Fig. 10: Structure of the PA-IIL-fucose complex with stick representation of fucose and calcium ions as space-filling models: (left) Monomer with numbering of ß-strands in agreement with the greek-key motif (1 to 5); (right) The tetramer making up the asymmetric unit.

The PA-IIL crystals contain a tetramer with each monomer binding two calcium ions and a fucose molecule (Figure 10). The calcium binding pocket is made up of five acidic groups (Glu95, Asp99, Asp101, Asp 104 and Glu114), the side chain oxygen of Asn103 and a carbonyl oxygen (Asn21) with two of the acid groups (Asp101 and Asp104) bridging between the calcium ions. In each monomer the calcium ions are just 3.75 Å apart and mediate the binding of fucose in a unique and sturdy carbohydrate-recognition mode (Figure 11). The fucose residue itself locks onto both calcium ions, with three of the fucose hydroxyl groups participating in both the coordination of the calcium ions and in hydrogen bonds with acidic groups forming the calcium binding site.

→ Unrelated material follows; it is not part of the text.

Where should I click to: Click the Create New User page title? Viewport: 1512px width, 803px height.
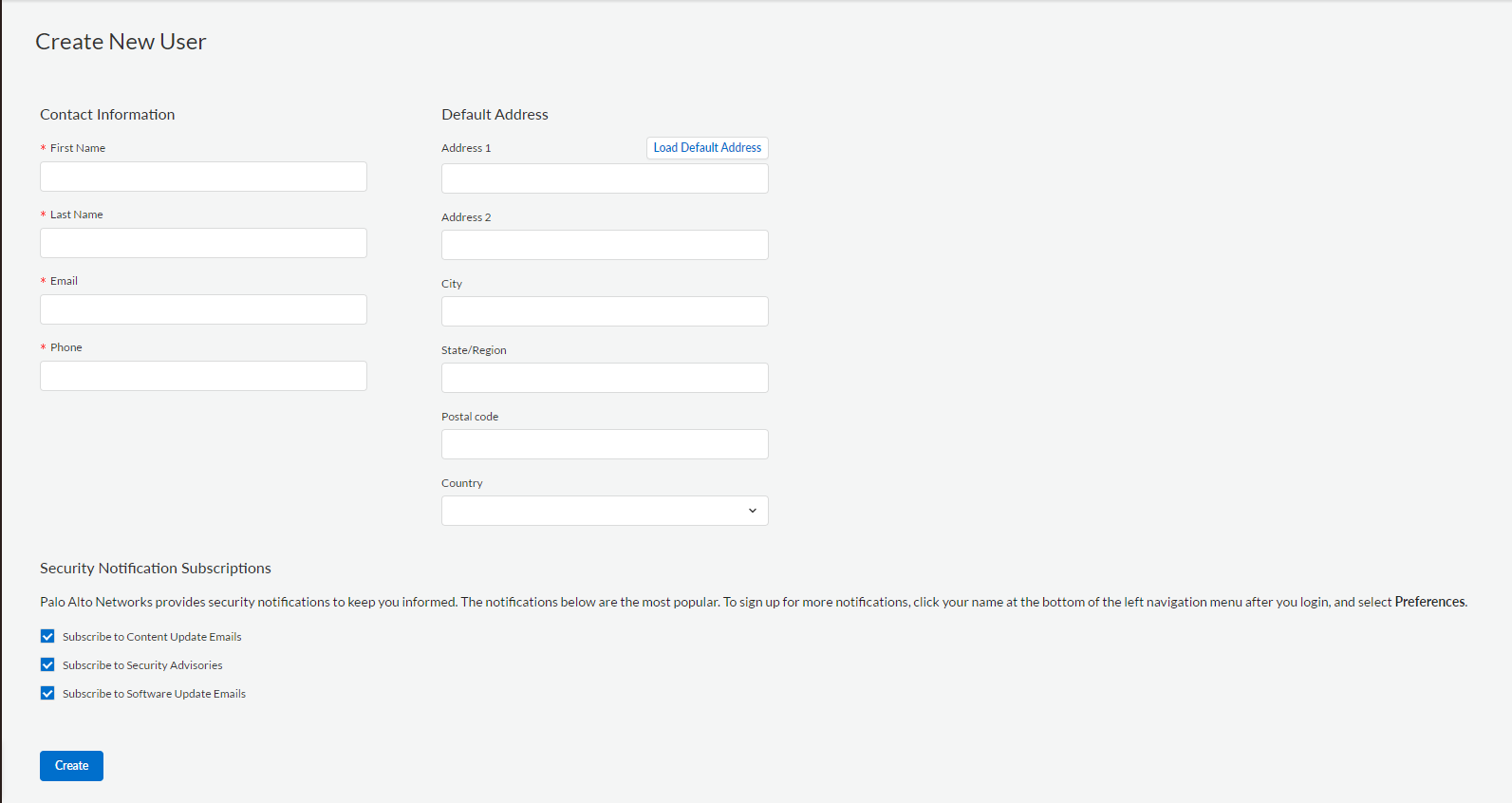(121, 42)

Fig. 11: Interactions of PA-IIL with calcium ions and fucose. (a) Stick representation of the amino acids involved in binding. Ca2+ coordination bonds are shown as solid orange lines; hydrogen bonds as dashed green lines. Colour coding: red, oxygen; blue, nitrogen; black, carbon; pink, Ca2+. (b) Electrostatic surface representation of the PA-IIL binding site with Ca2+ as large pink spheres and fucose as a stick model.

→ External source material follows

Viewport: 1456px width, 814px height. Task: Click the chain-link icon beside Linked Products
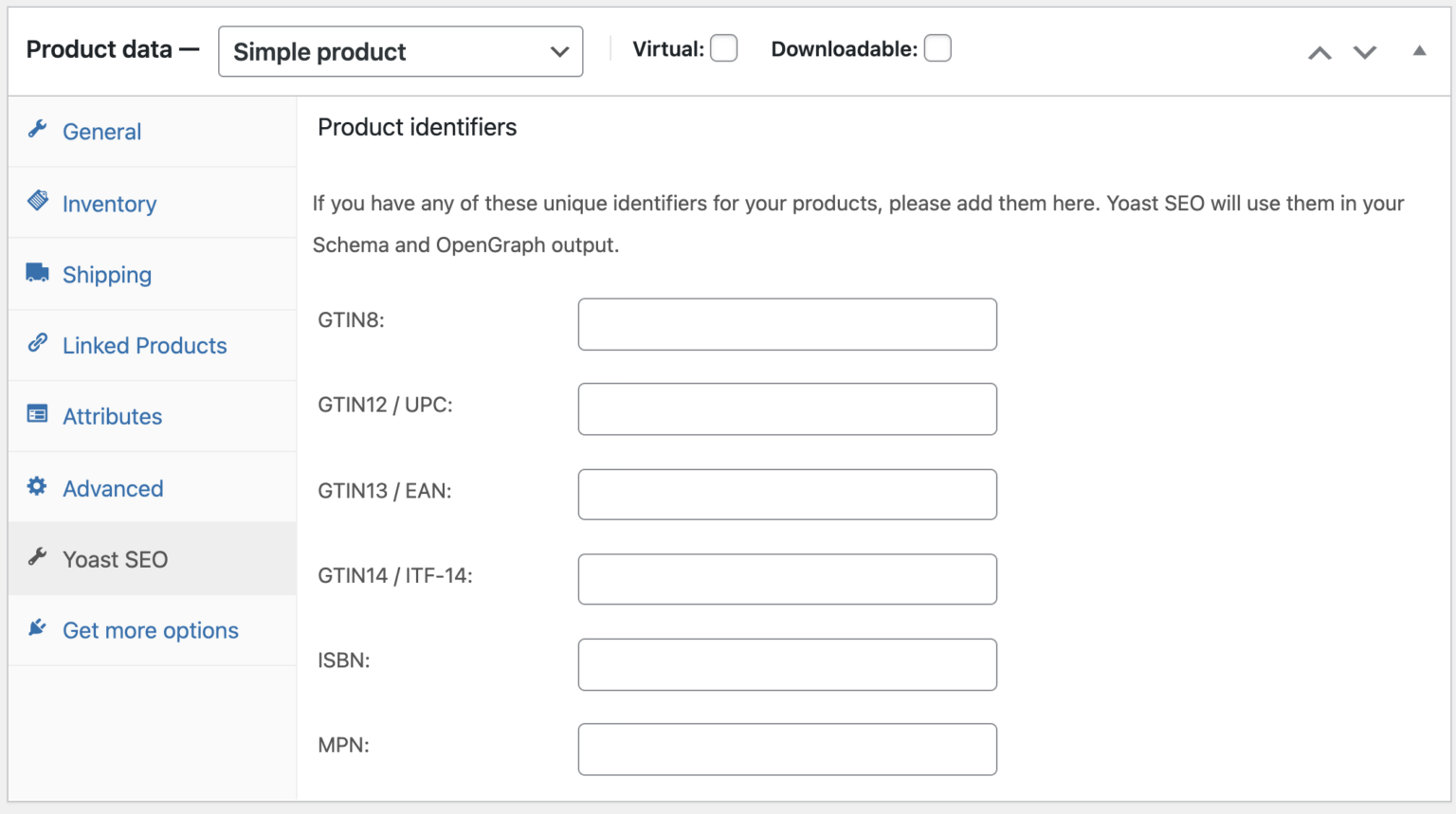(37, 344)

In contrast with most lectins that display only weak affinity for monovalent sugar ligands, the PA-IIL-fucose interaction has an association constant in the micromolar range. The unusual ternary complex formed by the two Ca2+ ions, the side chains of amino acids that coordinate them, and the sugar provides the basis for such strong affinity. In order for sugars to bind to Ca2+ ions as found in the structure of PA-IIL, they must have a particular stereochemical arrangement of three carbohydrate hydroxyl groups. l-fucose, l-galactose, d-mannose and d-arabinose all have the necessary stereochemistry and all of them are recognised by PA-IIL, albeit with diverse affinities [2]. Subsequent modelling studies, based on the fucose complex structure, and binding studies have demonstrated that the preferred ligands of this bacterial lectin belong to the Lewis a series. Such structure-based knowledge could be used for the design of efficient anti-bacterial compounds and, furthermore, the unusually high affinity interaction of this novel binding mode suggests that PA-IIL may be a useful target for oligosaccharide-based therapeutics.

References
[1] Lamblin et al., Glycoconj. J. 18, 661-684 (2001).
[2] N. Garber, U. Guempel, N. Gilboa-Garber and R.J. Doyle, FEMS Microbiol. Lett. 48, 331-334 (1987).

Principal Publication and Authors
E. Mitchell (a), C. Houles (b), D. Sudakevitz (c), M. Wimmerova (b), C. Gautier (b), S. Pérez (b), A.M. Wu (d), N. Gilboa-Garber (c) and A. Imberty (b), Nature Struct. Biol. 9, 918-921 (2002).
(a) ESRF
(b) CERMAV ­ CNRS, Université Joseph Fourier, Grenoble (France)
(c) Bar-Ilan University, Faculty of Life Sciences, Ramat Gan (Israel)
(d) Institute of Molecular and Cellular Biology, Chang-Gung University (Taiwan)